Quand elle était étudiante en Histoire de l’Art à l’Ecole du Louvre, Delphine ne s’intéressait pas à l’Histoire, elle dessinait dans son carnet, un peu désœuvrée devant l’éloquence des toiles…
Quand elle a fait ensuite des Lettres Classiques à la Sorbonne, elle n’arrivait pas plus à rester en place derrière son bureau, à moins qu’il ne s’agisse de traduire L’Iliade pour suivre dans le sable des pages la trace légère des pieds d’Achille.

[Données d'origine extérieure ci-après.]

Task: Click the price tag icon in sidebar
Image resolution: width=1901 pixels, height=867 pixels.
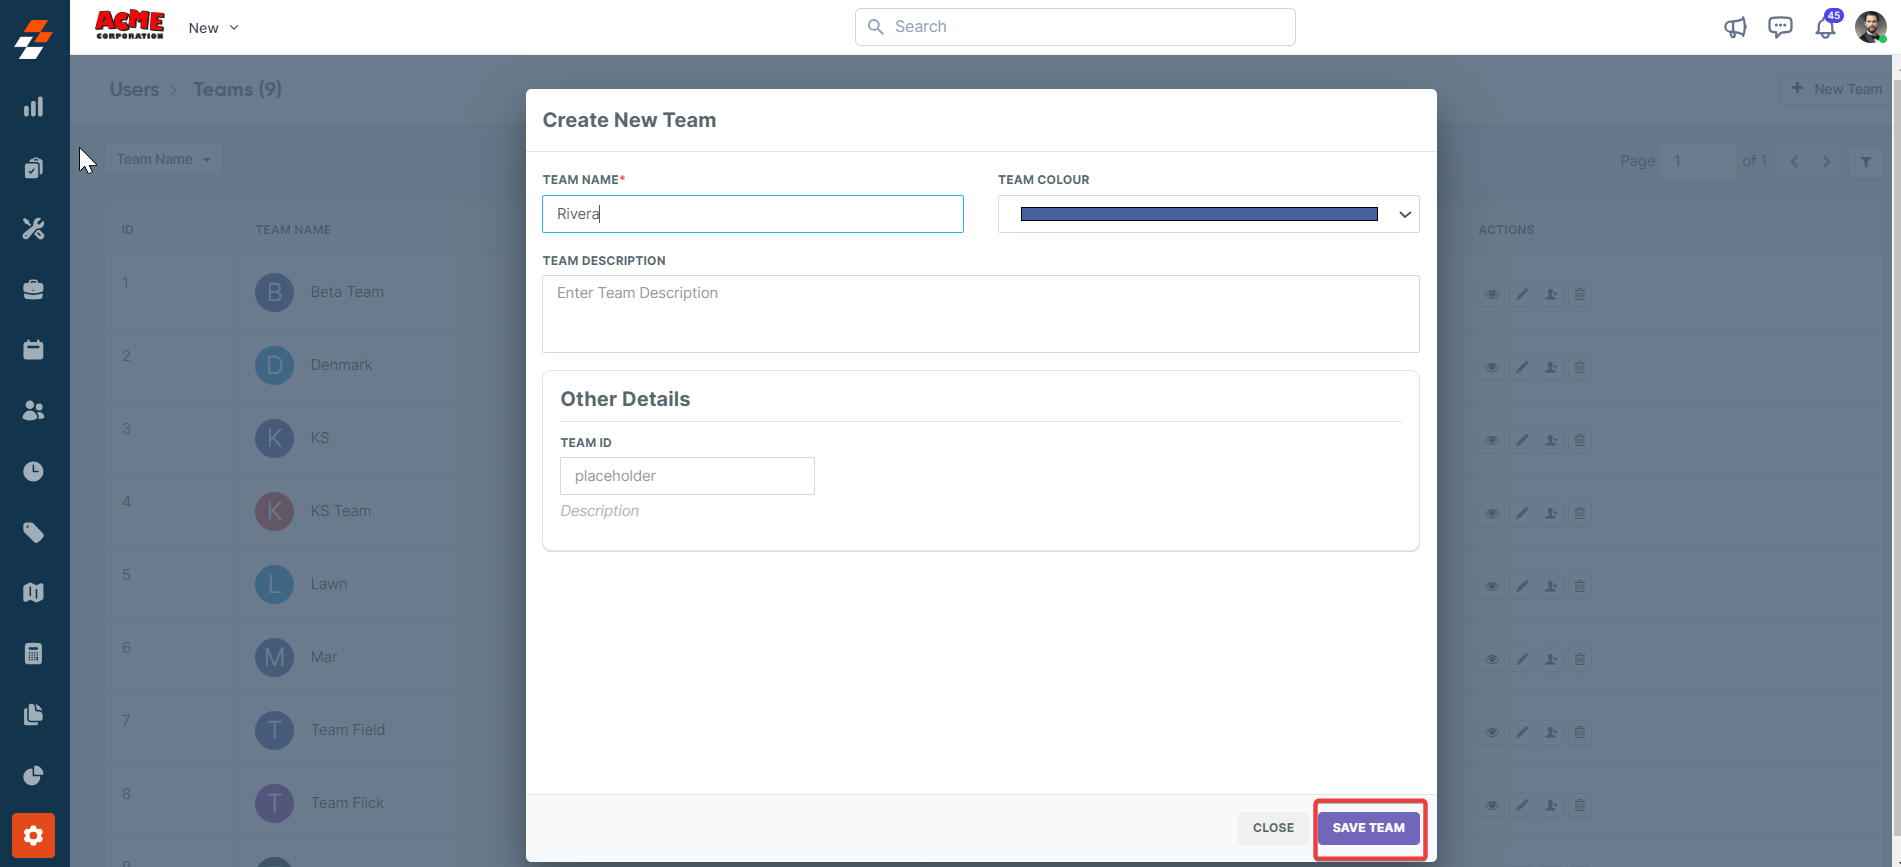Action: tap(33, 532)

Alors Delphine a fait du théâtre.
Mais quand elle a eu fini l’Ecole du Théâtre National de Chaillot pour devenir comédienne, Delphine a fait de la mise en scène. La Jeune Fille, le diable et le moulin, adapté du conte La Jeune Fille sans mains par Olivier Py, est son premier spectacle. Bien sûr elle repère alors La Maison du Conte où à l’époque (2005 sans doute) a lieu le premier Labo mais bêtement elle se dit : “Conteuse ? Seule en scène ? Sans texte ?
Non : Chevilly, c’est trop loin” (elle habitait encore Paris).

Quinze ans plus tard Delphine vit dans la Manche où la nature et les éclaircies s’offrent chaque jour un peu plus belles. Il lui fallait ces silences et ce rythme lent des campagnes pour trouver ses chemins d’expression et comprendre que le conte lui offrait la possibilité de suivre toutes les voies qu’elle avait explorées sans en exclure aucune : lire, chercher, écrire, inventer, jouer, raconter, mettre en scène… dessiner… voyager…
Il lui manquait cependant “l’oralité” : le Labo en 2020 c’était pour elle le bon sujet, au bon moment. Et Chevilly, à bien y réfléchir, n’était pas si loin.